BEGIN Given entries

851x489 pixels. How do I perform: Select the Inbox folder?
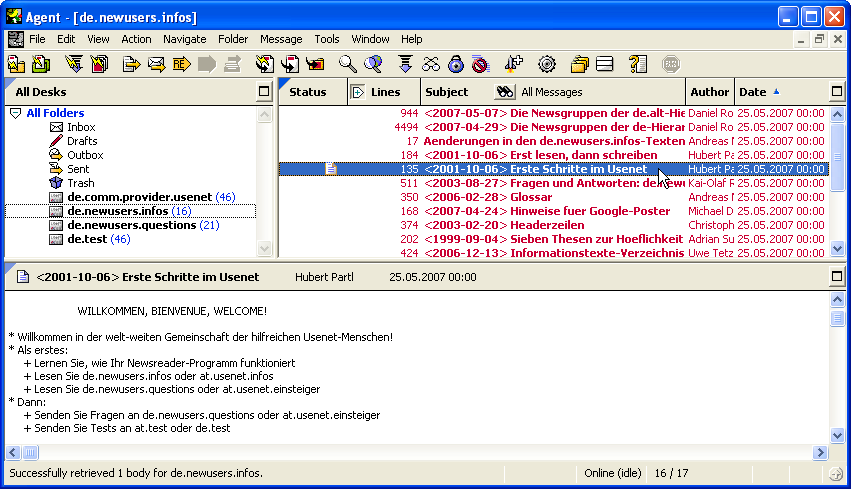point(81,127)
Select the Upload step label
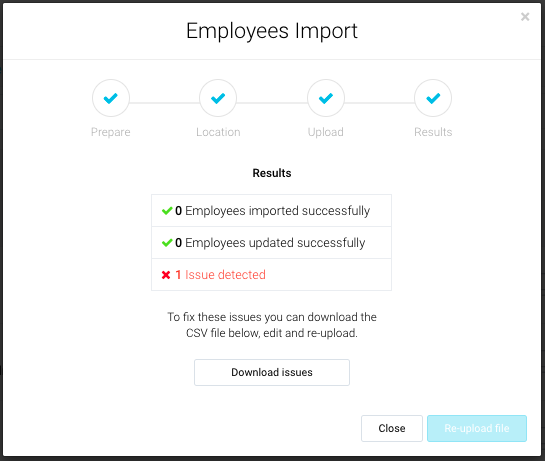The image size is (545, 461). [x=326, y=132]
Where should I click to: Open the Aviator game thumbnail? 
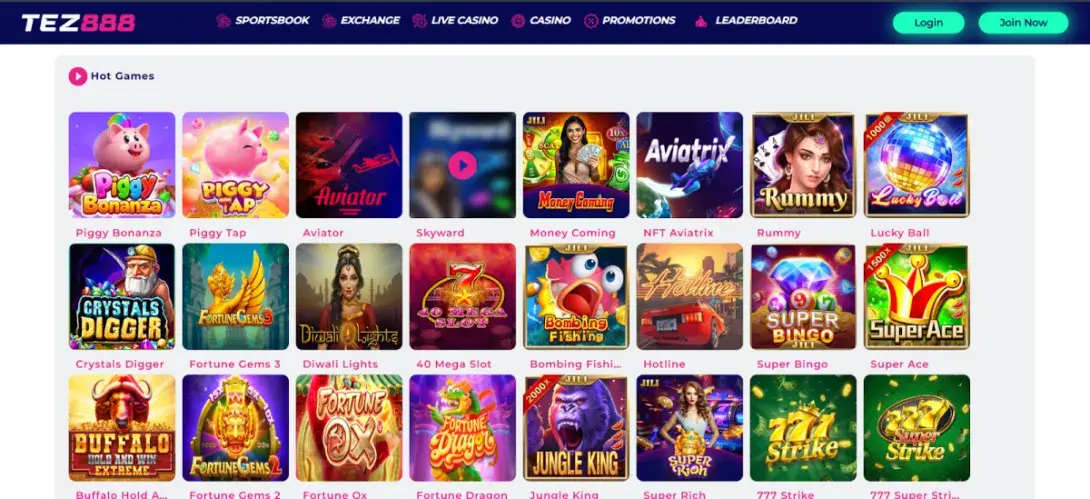[349, 165]
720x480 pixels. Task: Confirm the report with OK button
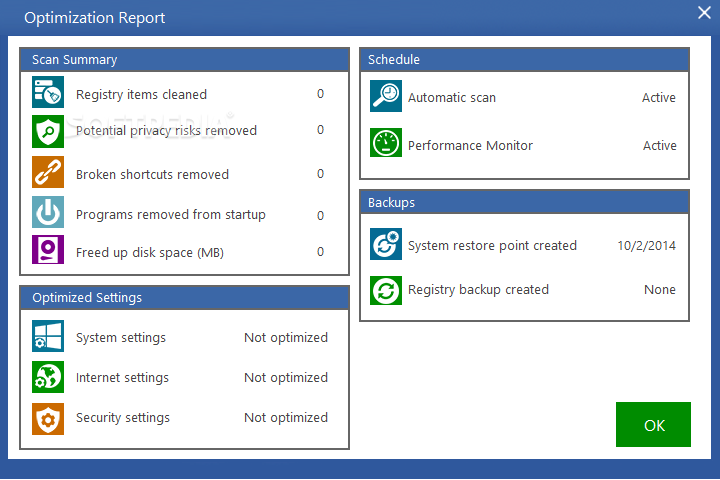653,424
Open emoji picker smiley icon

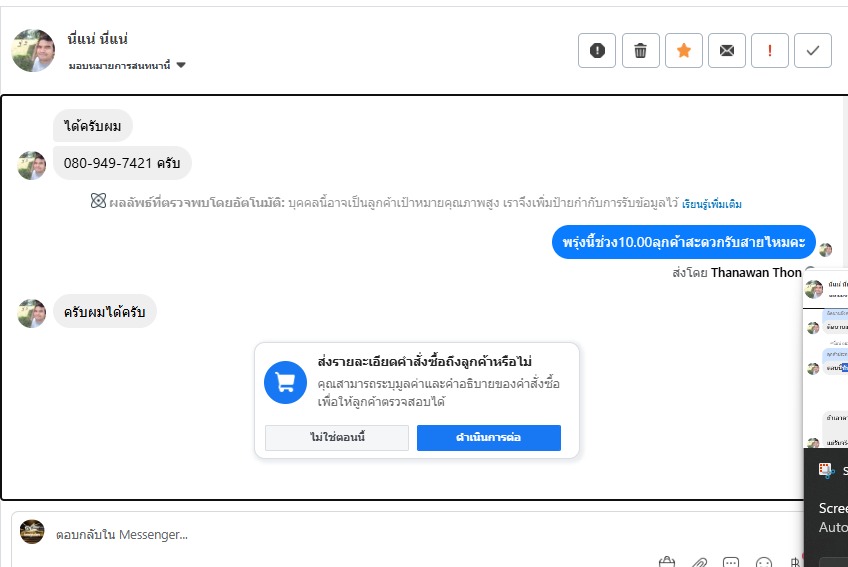coord(764,562)
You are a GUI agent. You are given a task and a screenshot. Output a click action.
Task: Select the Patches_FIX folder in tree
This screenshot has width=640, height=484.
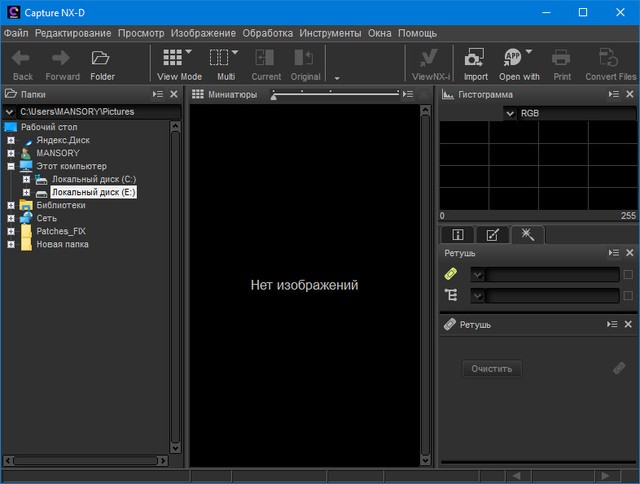pyautogui.click(x=60, y=231)
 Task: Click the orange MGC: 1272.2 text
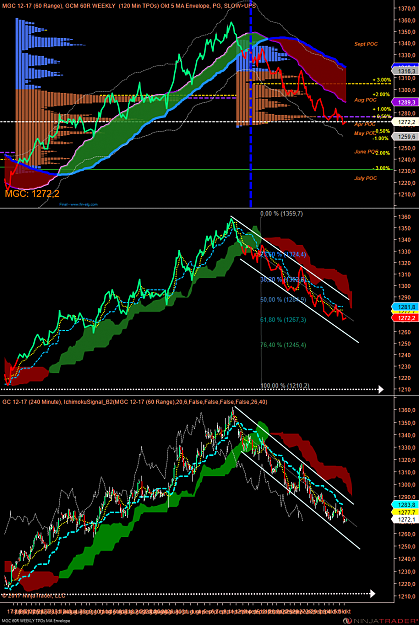(x=32, y=194)
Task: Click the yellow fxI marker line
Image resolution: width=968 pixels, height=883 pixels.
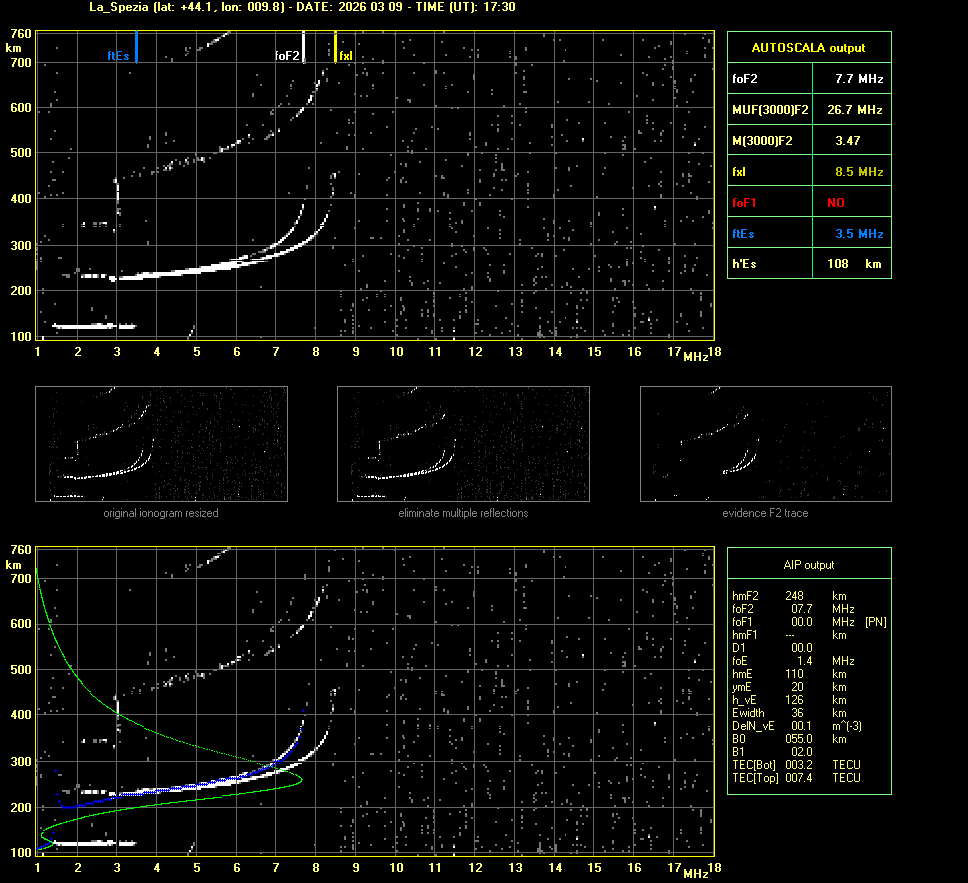Action: tap(335, 47)
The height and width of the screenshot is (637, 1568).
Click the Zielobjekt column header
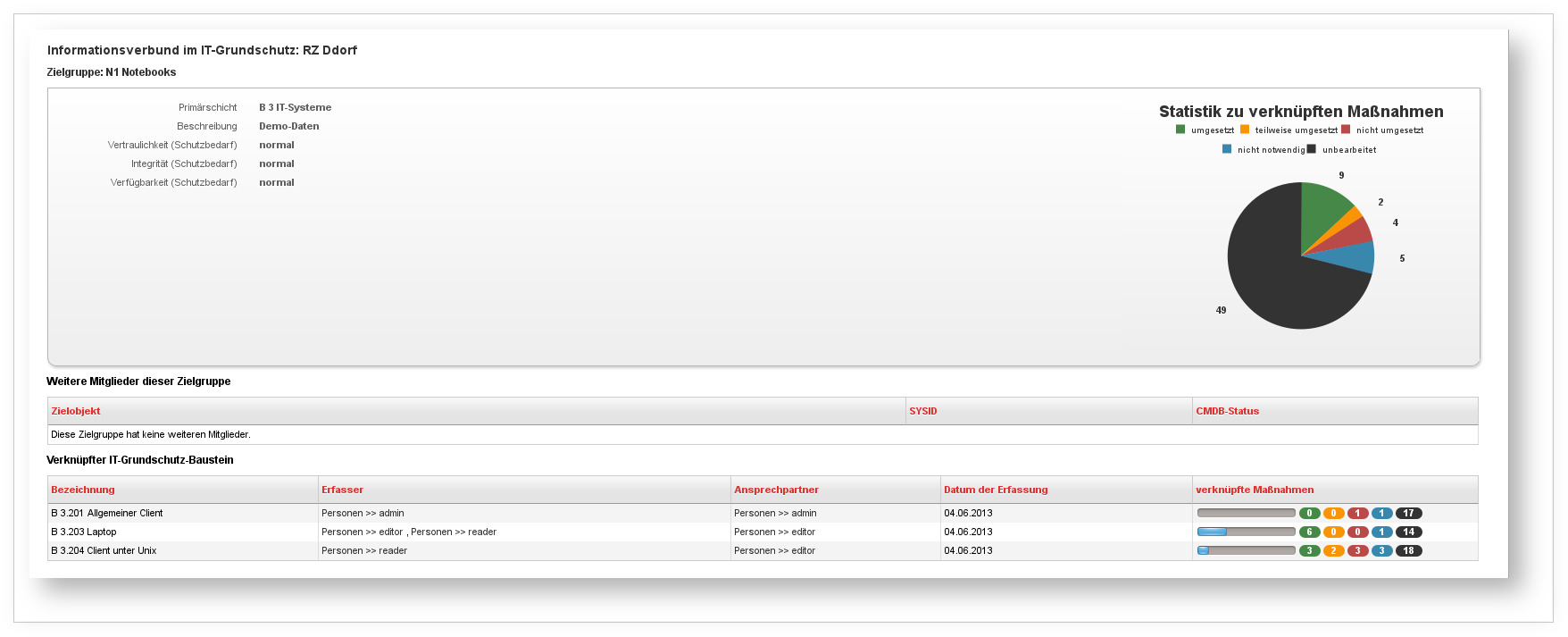76,411
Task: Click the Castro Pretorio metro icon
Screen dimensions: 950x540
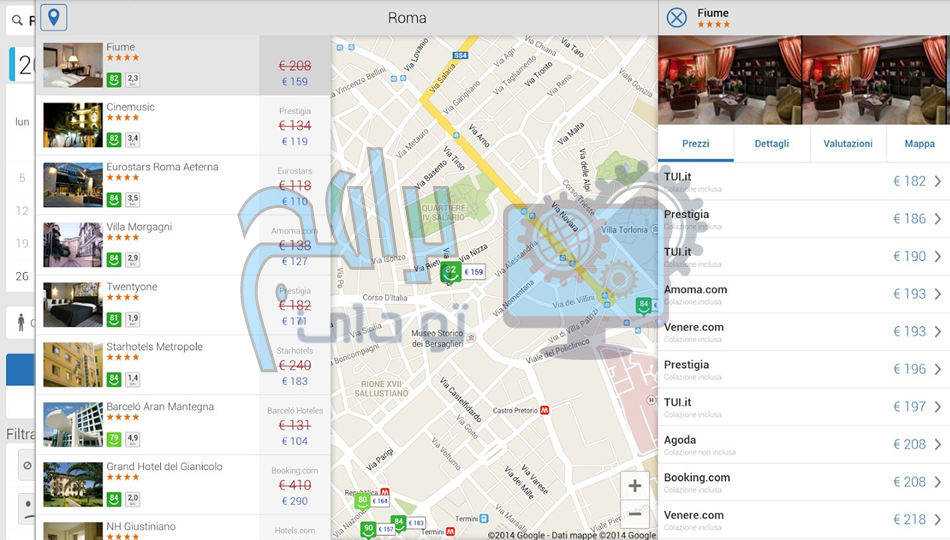Action: point(545,410)
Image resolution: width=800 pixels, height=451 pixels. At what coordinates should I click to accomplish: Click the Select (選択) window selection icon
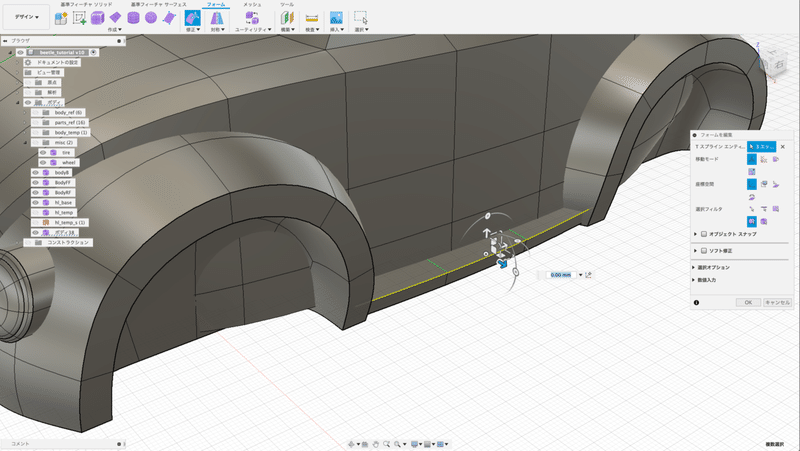click(361, 18)
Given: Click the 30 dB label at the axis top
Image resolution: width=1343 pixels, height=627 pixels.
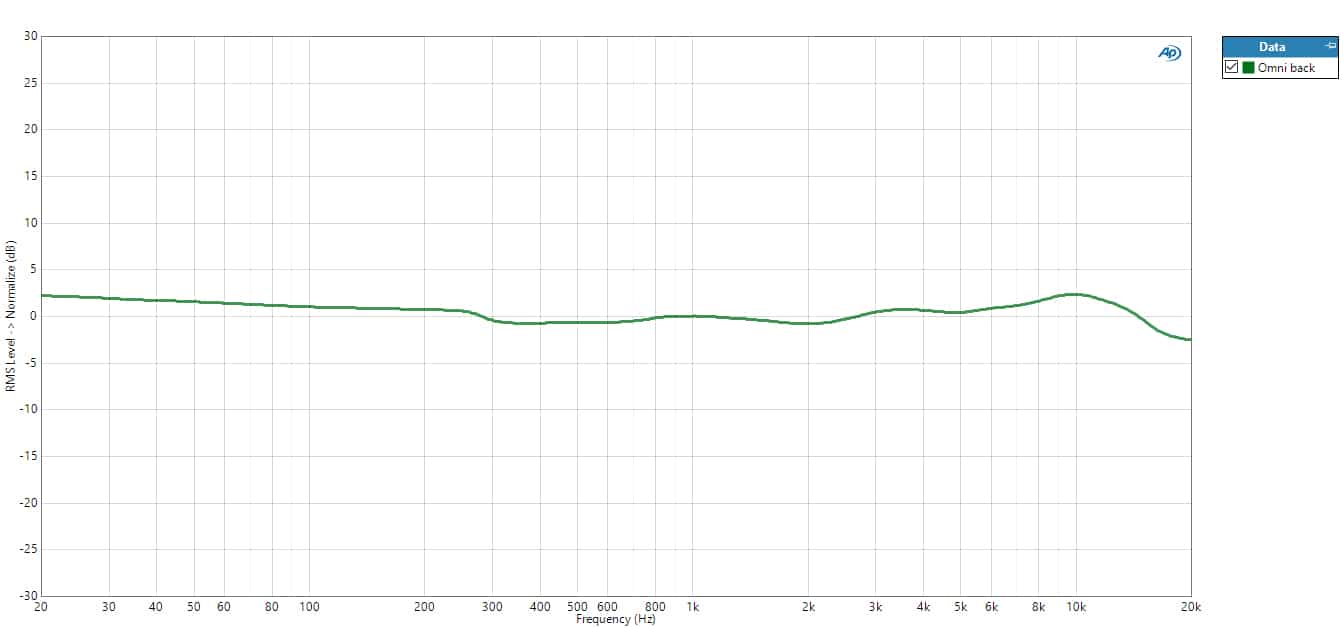Looking at the screenshot, I should pos(30,36).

END Given entries

* _Exercise requirements_
Please copy only the lines from the one that contains "720x480 pixels. Task: Confirm" through the last line of the records, exactly, and keep every picture out of the copy.

* _Solution_
720x480 pixels. Task: Confirm the report with OK button
653,424
Open emoji picker smiley icon

coord(764,562)
You are a GUI agent. You are given a task and a screenshot. Output a click action.
Task: Select the Patches_FIX folder in tree
This screenshot has width=640, height=484.
pyautogui.click(x=60, y=231)
 Task: Click the orange MGC: 1272.2 text
(x=32, y=194)
Task: Click the yellow fxI marker line
Image resolution: width=968 pixels, height=883 pixels.
Action: tap(335, 47)
The height and width of the screenshot is (637, 1568).
Click the Zielobjekt column header
76,411
Task: Click the Castro Pretorio metro icon
Screen dimensions: 950x540
Action: point(545,410)
Image resolution: width=800 pixels, height=451 pixels. At what coordinates should I click to accomplish: Click the Select (選択) window selection icon
click(361, 18)
Given: Click the 30 dB label at the axis top
Image resolution: width=1343 pixels, height=627 pixels.
Looking at the screenshot, I should pos(30,36).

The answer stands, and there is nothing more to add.